Exercise directions — Copy the final lines exactly, starting at the one that contains "At what coordinates" and ending with the last line of the listing below. Pictures are not part of the copy.

----- Provided information -----

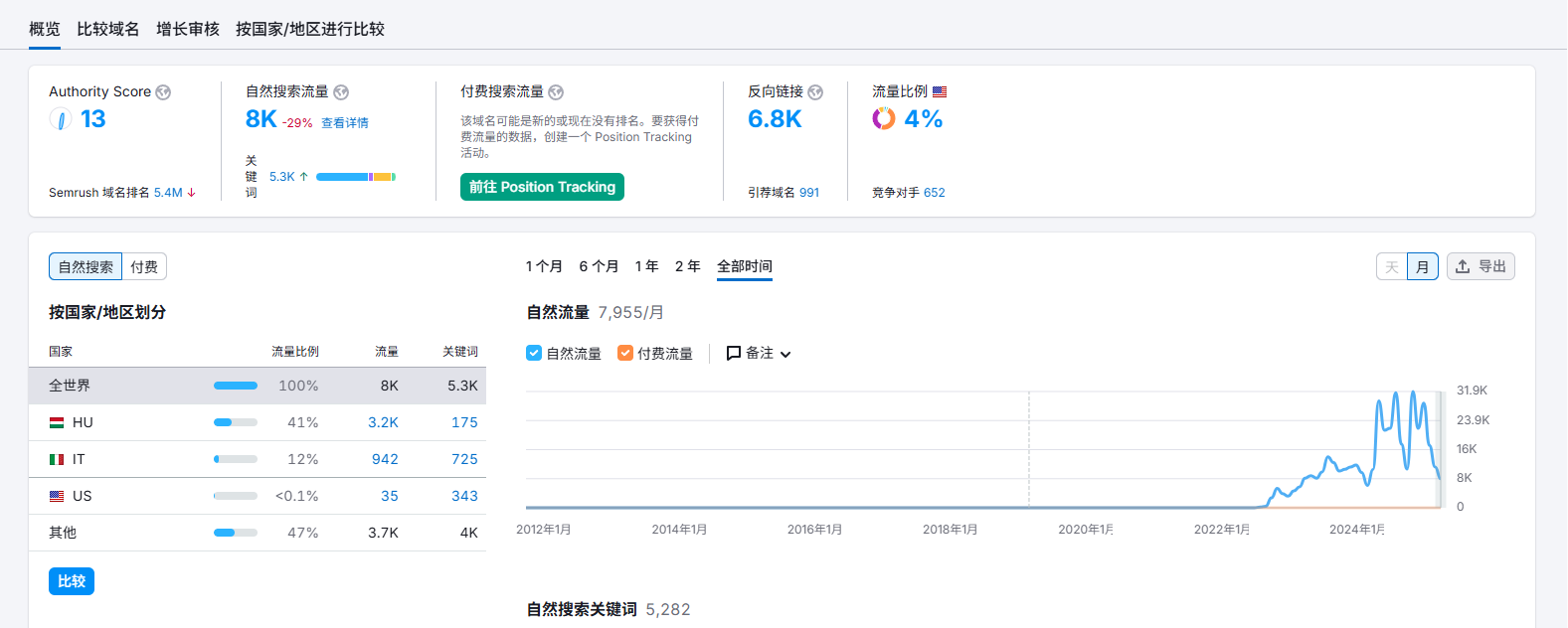Screen dimensions: 1568x628
Task: Click globe icon beside 自然搜索流量
Action: [x=341, y=92]
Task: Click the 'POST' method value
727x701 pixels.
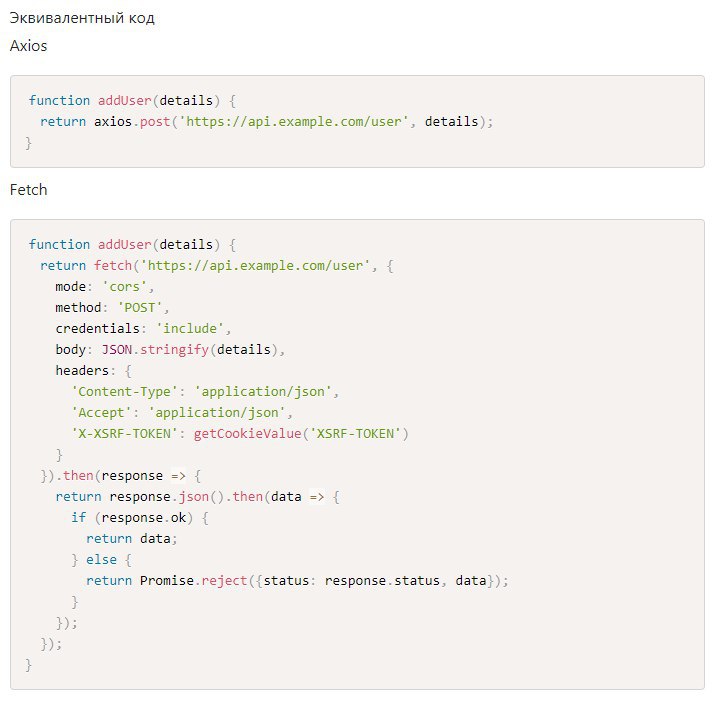Action: point(143,307)
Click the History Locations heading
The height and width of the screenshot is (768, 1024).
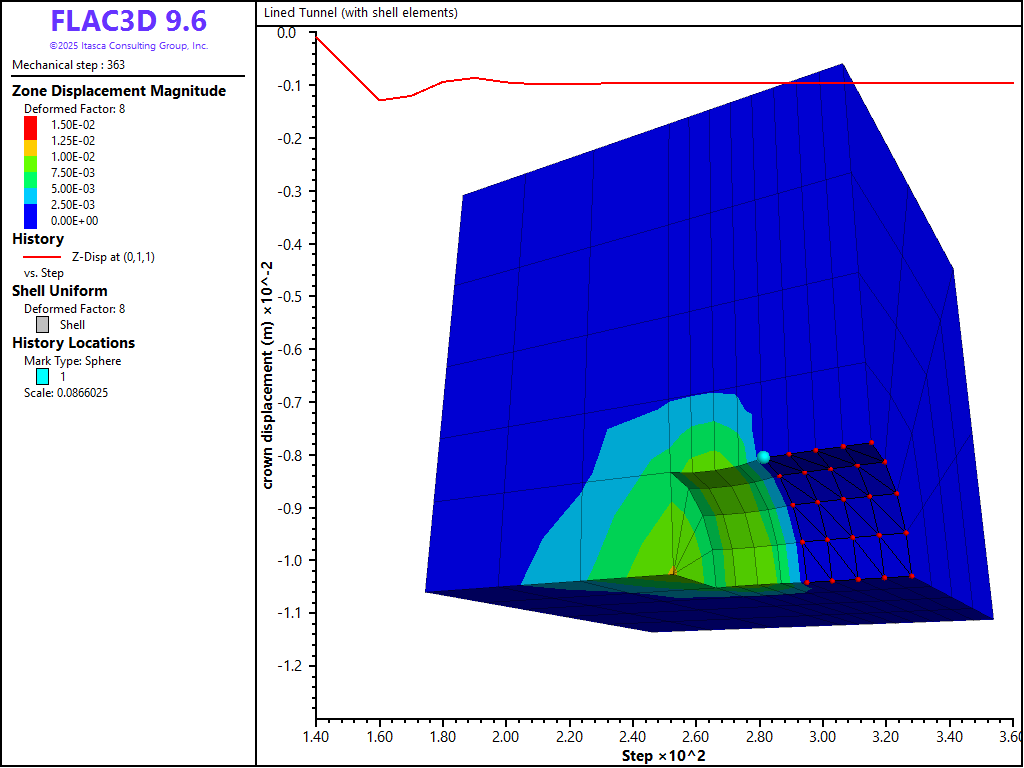click(73, 343)
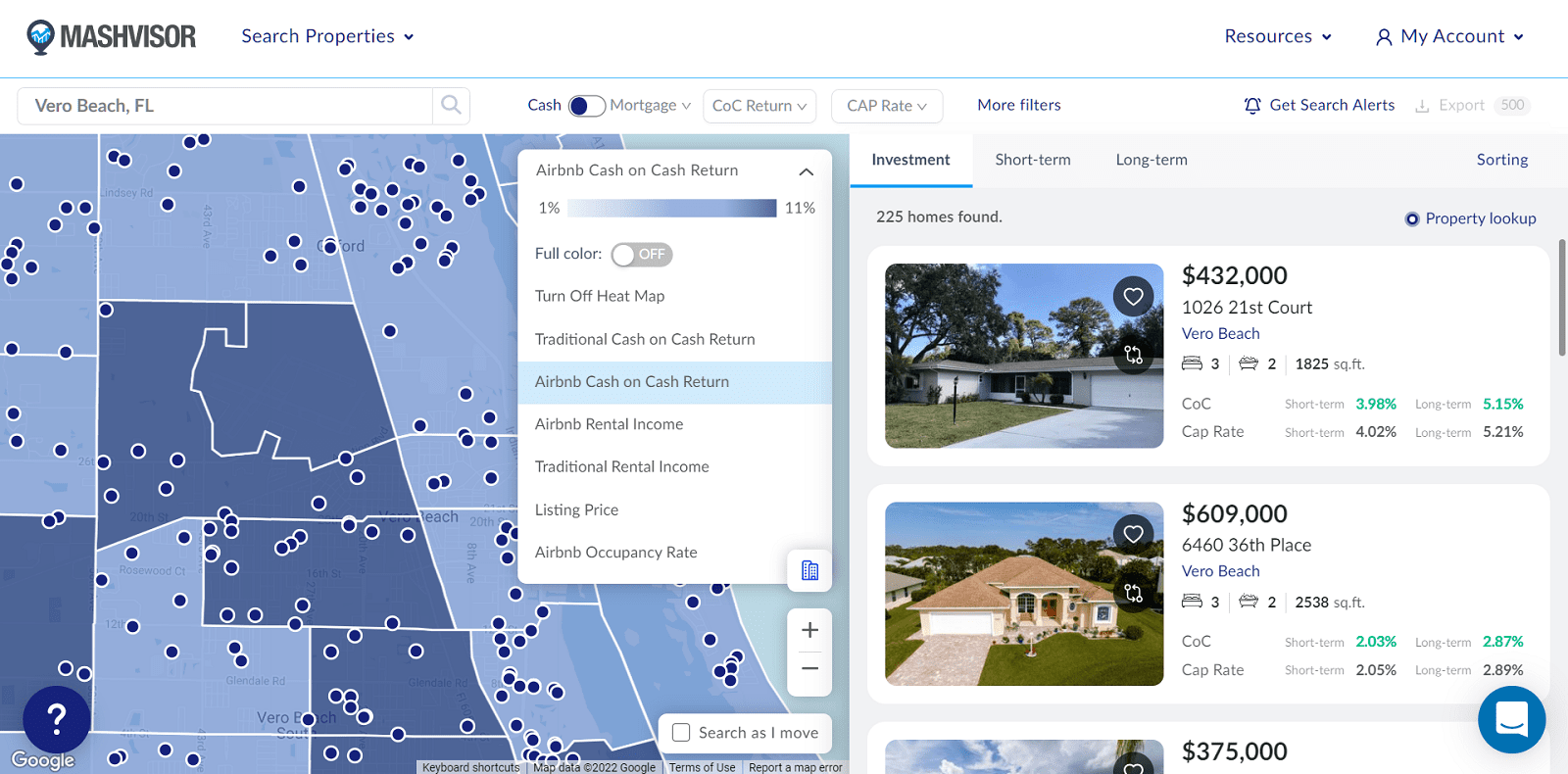Click compare icon on $432,000 listing
The image size is (1568, 774).
pyautogui.click(x=1133, y=355)
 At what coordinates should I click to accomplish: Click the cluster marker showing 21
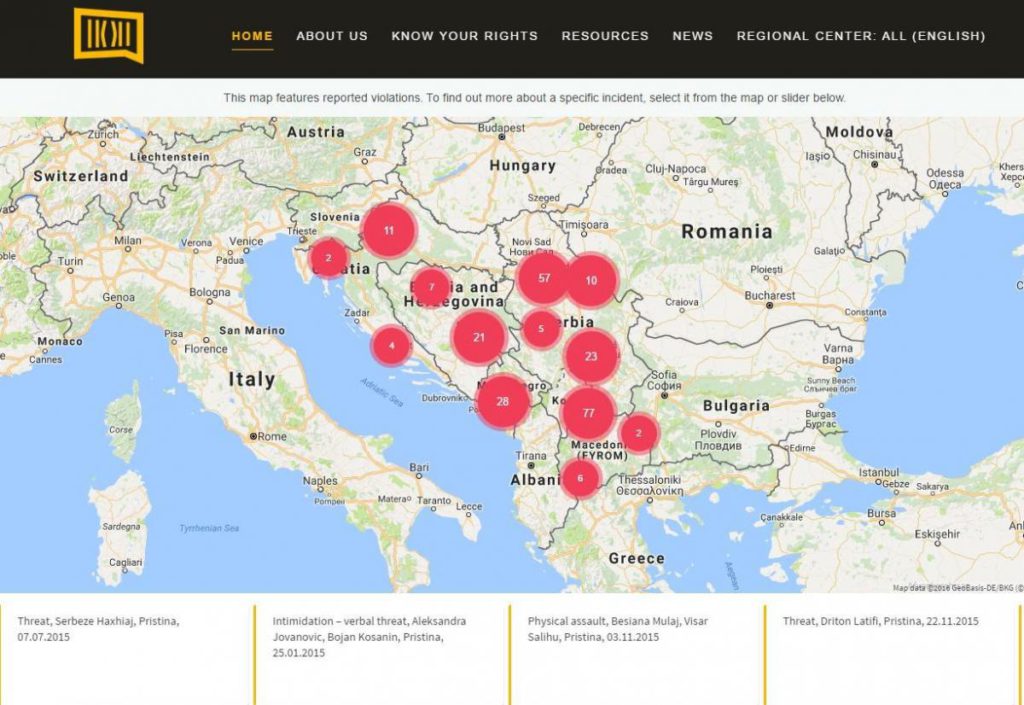[x=478, y=337]
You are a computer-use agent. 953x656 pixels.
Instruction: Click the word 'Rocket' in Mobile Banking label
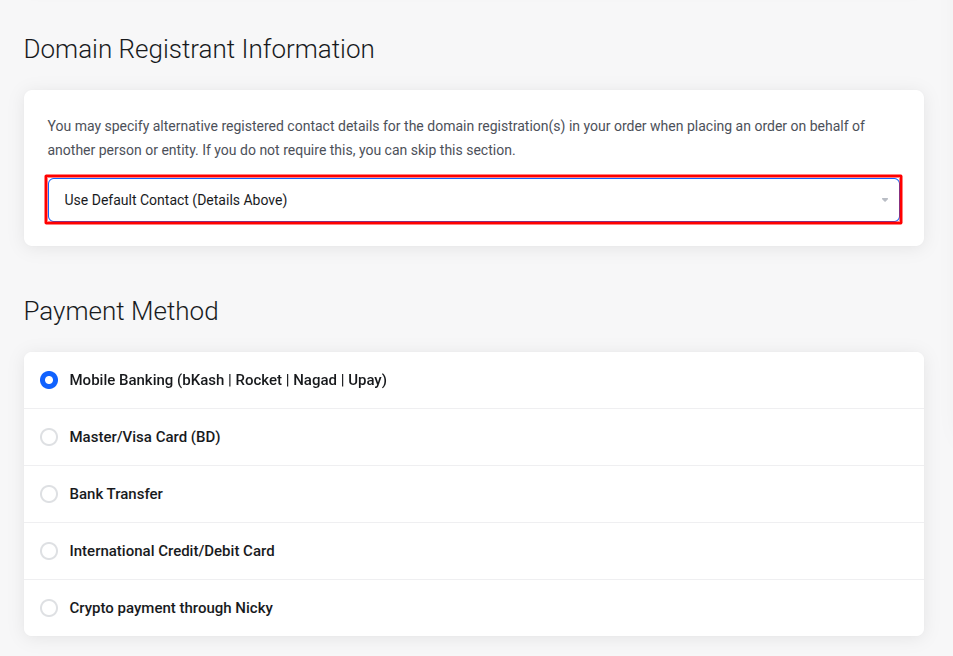(259, 380)
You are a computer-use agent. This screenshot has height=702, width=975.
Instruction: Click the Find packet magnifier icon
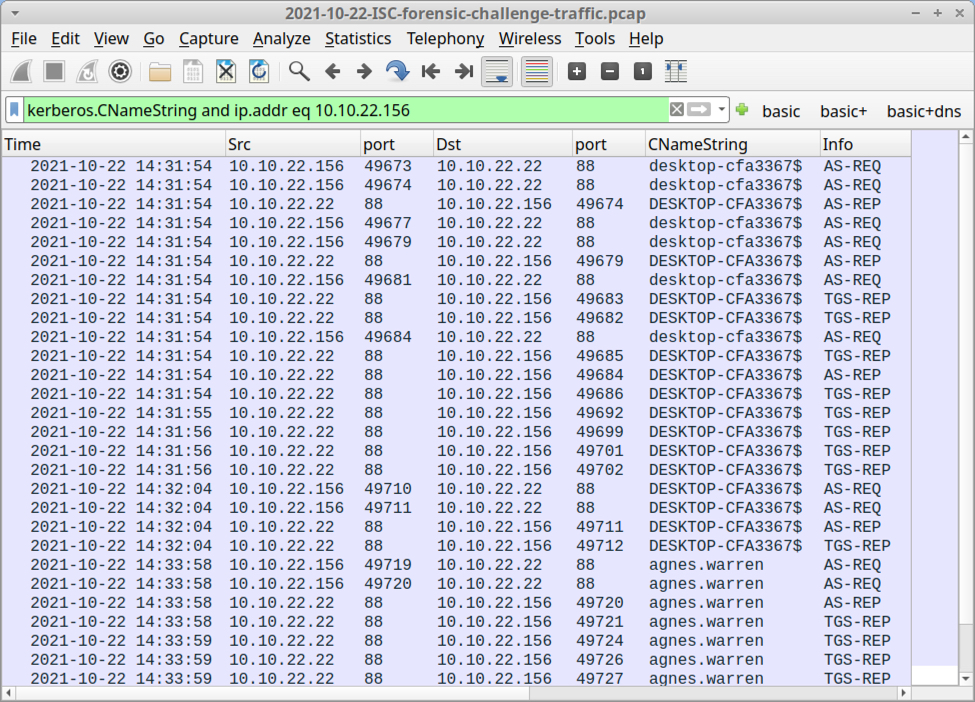point(299,71)
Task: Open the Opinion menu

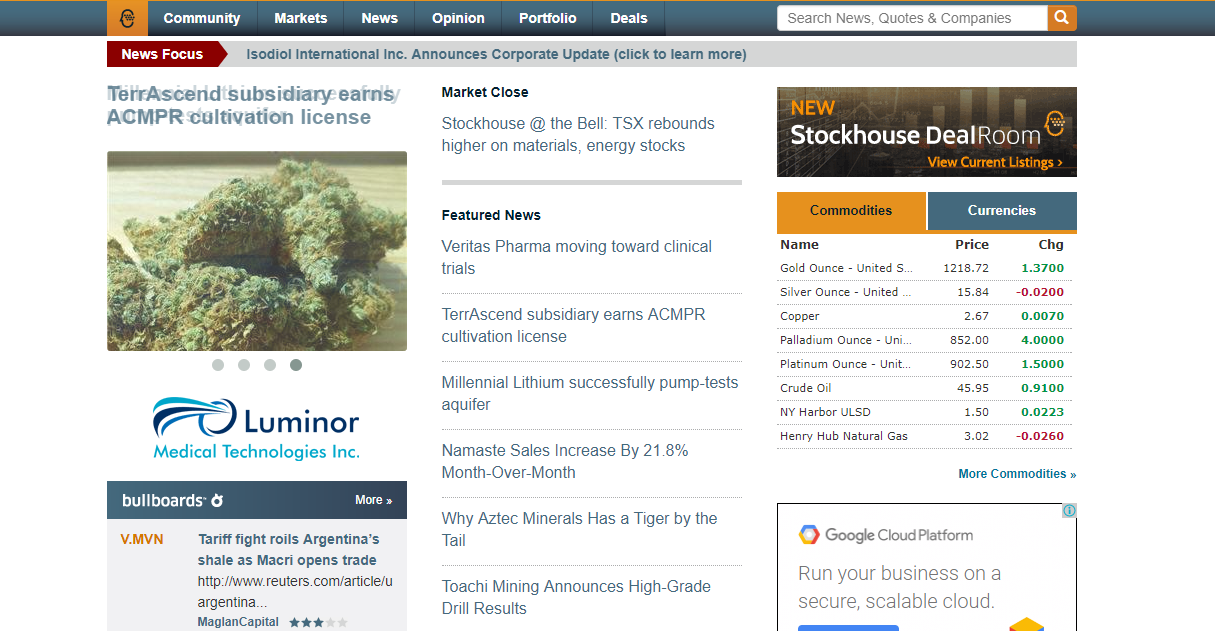Action: point(458,18)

-----

Reply —
 At what coordinates should I click to accomplish: Click the cluster marker showing 21
[x=478, y=337]
You are a computer-use agent. 953x656 pixels.
Instruction: Click the word 'Rocket' in Mobile Banking label
(259, 380)
You are a computer-use agent. This screenshot has height=702, width=975.
Instruction: Click the Find packet magnifier icon
point(299,71)
Task: Open the Opinion menu

Action: point(458,18)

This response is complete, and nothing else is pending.